Our tax code is too complicated – of course there’s a tax gap

News broke this week from The Treasury that the “tax gap” between what is owed to HMRC and what is actually collected hit £34 billion last year. It’s an eye-catching figure and it understandably makes the millions of taxpayers who pay every penny they’re asked wonder why they bother.

HMRC attributed some £3.1 billion of the gap to tax avoidance, whilst another £14.2 billion came from uncollected Income Tax, National Insurance Contributions and Capital Gains tax. £12.4 billion of the gap came from VAT, whilst £3.9 billion of Corporation Tax and £2.9 billion of excise duties went AWOL.

This is, clearly, a less than ideal situation. That £34 billion would go a way to taking a chunk out of our extraordinary £100 million-plus deficit, so HMRC must do everything they can to close the gap.

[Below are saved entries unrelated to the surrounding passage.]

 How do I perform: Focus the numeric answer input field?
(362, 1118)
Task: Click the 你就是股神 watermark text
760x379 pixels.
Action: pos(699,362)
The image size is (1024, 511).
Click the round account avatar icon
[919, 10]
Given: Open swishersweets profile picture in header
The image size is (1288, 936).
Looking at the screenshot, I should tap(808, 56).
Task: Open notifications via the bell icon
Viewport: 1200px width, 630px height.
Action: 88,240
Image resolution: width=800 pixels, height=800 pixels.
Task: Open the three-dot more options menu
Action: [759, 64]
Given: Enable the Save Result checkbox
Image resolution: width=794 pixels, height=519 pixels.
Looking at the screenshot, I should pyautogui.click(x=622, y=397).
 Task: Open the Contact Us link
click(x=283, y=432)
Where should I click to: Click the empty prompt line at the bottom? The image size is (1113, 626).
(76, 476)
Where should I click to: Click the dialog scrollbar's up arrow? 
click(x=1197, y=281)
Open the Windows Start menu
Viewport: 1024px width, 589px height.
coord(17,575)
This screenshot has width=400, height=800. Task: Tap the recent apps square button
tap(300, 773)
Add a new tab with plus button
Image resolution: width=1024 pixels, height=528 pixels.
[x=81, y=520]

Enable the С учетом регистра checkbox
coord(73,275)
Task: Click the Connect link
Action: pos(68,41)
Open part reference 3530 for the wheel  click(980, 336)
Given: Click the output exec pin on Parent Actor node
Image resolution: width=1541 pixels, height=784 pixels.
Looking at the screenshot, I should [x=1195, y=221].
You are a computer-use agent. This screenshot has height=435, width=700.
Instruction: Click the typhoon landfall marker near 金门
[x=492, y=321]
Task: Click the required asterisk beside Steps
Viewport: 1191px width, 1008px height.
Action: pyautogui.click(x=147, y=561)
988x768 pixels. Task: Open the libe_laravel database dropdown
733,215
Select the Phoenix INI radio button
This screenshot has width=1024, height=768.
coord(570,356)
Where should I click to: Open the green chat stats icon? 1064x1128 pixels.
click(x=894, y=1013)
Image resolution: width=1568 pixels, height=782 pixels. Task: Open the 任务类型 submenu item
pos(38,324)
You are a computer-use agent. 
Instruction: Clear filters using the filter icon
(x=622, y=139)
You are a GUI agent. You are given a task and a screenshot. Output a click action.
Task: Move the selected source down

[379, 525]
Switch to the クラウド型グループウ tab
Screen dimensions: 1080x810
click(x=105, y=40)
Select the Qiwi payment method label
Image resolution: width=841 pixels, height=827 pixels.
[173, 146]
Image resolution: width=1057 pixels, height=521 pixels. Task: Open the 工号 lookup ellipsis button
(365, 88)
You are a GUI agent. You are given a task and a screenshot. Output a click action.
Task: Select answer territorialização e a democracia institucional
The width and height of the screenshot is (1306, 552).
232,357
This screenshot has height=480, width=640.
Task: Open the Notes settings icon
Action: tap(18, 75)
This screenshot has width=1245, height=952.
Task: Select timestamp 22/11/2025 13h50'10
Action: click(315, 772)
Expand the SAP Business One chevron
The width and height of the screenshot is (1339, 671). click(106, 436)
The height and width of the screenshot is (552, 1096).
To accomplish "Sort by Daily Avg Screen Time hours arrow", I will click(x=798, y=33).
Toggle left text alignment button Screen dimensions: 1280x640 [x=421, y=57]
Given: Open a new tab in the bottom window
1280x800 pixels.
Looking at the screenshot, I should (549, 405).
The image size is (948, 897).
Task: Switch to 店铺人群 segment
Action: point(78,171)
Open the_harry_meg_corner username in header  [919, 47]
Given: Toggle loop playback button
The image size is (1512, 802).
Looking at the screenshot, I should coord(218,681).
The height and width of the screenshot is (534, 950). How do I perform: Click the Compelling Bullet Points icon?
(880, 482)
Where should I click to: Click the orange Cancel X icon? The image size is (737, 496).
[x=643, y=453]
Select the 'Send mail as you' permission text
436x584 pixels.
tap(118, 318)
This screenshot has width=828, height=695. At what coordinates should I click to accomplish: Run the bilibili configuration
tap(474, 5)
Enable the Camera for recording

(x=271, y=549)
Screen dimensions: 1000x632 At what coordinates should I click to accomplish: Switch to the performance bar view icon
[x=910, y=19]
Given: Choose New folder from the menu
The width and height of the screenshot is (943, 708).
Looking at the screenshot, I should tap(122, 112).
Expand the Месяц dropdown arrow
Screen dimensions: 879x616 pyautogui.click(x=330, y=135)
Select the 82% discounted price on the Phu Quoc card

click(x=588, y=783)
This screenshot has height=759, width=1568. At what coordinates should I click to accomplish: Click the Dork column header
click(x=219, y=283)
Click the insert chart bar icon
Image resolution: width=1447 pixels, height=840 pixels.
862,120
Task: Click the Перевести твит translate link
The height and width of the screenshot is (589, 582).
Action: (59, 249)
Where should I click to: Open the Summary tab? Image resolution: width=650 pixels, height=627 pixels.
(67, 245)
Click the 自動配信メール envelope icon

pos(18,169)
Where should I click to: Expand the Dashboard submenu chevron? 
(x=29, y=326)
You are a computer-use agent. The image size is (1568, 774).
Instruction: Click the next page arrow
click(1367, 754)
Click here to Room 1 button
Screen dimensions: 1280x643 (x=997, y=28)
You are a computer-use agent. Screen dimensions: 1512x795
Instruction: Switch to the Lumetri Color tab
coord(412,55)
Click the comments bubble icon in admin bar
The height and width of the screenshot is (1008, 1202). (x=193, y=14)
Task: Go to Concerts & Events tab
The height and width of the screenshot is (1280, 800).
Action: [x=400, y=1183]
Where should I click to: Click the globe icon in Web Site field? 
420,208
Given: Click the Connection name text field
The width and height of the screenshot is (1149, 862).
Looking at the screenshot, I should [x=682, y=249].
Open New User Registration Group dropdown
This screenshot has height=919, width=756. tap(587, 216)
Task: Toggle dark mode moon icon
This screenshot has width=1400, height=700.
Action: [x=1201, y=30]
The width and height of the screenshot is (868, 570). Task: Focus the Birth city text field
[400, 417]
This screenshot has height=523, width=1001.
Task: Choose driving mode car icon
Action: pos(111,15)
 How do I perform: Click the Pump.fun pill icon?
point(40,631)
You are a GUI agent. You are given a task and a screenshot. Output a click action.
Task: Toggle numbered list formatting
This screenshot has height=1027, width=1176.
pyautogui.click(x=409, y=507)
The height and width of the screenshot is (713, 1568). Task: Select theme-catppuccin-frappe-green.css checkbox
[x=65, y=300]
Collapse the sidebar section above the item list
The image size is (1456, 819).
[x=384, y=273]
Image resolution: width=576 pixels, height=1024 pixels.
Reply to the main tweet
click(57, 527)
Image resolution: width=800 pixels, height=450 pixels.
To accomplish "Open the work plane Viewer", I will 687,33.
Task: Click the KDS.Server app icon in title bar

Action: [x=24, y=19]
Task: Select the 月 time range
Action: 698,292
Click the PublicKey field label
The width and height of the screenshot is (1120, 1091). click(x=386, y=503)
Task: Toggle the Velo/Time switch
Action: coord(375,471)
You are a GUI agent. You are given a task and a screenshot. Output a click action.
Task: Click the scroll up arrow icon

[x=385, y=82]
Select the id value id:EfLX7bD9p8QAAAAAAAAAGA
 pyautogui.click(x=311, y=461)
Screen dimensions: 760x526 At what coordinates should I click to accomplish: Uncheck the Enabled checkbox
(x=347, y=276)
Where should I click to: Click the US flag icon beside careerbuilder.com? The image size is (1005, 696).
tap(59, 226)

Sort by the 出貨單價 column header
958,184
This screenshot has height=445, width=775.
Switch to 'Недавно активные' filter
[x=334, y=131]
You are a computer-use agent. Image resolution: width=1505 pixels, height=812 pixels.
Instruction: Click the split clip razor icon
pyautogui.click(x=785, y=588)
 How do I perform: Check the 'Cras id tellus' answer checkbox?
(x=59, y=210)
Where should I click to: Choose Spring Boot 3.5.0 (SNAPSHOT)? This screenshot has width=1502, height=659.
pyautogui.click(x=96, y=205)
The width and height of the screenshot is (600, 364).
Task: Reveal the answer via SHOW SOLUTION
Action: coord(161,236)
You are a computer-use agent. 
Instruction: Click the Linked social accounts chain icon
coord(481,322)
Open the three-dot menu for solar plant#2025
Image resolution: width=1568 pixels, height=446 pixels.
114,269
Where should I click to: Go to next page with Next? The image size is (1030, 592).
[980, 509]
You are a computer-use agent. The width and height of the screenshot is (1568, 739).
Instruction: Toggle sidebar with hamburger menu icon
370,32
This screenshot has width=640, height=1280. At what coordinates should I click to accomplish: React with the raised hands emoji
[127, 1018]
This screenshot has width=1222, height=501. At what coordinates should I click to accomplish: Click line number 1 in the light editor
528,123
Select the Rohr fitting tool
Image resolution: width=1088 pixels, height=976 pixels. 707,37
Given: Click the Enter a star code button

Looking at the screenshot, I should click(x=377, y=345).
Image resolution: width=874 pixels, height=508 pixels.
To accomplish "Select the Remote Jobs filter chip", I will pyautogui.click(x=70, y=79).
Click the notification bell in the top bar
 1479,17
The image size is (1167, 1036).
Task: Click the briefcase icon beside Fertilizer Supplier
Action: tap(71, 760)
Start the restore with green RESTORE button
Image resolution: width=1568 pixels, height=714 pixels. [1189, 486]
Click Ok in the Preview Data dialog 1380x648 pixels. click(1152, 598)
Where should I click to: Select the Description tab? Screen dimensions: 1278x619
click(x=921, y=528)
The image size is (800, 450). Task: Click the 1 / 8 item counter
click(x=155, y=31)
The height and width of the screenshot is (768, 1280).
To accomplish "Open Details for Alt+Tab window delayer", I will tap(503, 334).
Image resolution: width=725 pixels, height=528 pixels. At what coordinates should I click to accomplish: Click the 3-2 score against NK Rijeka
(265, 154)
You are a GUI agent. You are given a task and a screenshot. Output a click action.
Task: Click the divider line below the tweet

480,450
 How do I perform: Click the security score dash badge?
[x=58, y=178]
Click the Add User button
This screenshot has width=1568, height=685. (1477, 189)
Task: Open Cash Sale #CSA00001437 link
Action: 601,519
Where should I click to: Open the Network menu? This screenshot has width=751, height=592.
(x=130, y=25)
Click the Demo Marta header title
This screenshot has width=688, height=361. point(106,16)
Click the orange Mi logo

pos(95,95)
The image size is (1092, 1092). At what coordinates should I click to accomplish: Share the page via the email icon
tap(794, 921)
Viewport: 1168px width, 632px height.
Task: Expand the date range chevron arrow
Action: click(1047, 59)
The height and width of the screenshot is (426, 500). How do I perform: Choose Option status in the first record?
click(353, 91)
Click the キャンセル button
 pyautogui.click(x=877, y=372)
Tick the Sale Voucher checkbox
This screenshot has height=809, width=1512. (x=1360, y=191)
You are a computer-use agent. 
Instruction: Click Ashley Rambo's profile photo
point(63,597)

However – brace yourself – it actually is possible to have a little sympathy with the taxman in this particular instance. It’s not the fault of the tax staff that politicians over the road in Parliament have conspired to create a tax code so lengthy and labyrinthine that it is borderline impossible to understand all of it, though there’s still no reason other than incompetence that HMRC got 5.5 million tax bills wrong last year. It’s undoubtedly true, though, that one of the reasons that there’s a £34 billion gap in the finances is that our tax system is simply too complicated.

It shouldn’t be a surprise that if you create a 17,000-page tax code, people who can afford it will find accountants who can find loopholes. Nor should it be surprise that it’s difficult to administer the plethora of tax breaks, industry subsidies, and exceptions that have turned what should be a simple document into a rival to War and Peace. We challenged Britain’s fastest reader to reel off the tax code back in 2011 and it nearly killed him; it’s got longer since.

Delving further into the numbers reveals a little more. Some £1.1 billion of tobacco taxes went uncollected, largely because 9% of packets were sold on the black market. This represents a £300 million increase on the year before. Turns out if you put up the price of something through high taxes, people try and avoid them. Who knew?!